What is required => Copy out, precisely as given, the lines from the line with "You are a computer-use" to the end of the entries that follow.

Data supplied =>
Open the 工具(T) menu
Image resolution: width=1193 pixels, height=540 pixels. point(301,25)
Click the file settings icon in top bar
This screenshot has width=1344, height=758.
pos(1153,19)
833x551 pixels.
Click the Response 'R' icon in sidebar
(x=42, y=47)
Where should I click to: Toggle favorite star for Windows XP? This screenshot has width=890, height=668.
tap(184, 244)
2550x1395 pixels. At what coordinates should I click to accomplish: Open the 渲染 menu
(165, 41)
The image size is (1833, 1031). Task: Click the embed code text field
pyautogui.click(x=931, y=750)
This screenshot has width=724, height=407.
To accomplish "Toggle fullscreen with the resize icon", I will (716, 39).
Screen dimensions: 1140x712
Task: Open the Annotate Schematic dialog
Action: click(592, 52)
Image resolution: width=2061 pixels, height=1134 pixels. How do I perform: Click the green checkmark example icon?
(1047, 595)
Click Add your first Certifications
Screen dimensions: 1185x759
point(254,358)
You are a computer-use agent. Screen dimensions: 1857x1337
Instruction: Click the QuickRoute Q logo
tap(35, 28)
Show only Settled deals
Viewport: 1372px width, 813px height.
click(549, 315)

Expected answer =>
You are a computer-use agent. Screen dimensions: 1857x1337
Instruction: Click the QuickRoute Q logo
tap(35, 28)
Show only Settled deals
Viewport: 1372px width, 813px height.
click(549, 315)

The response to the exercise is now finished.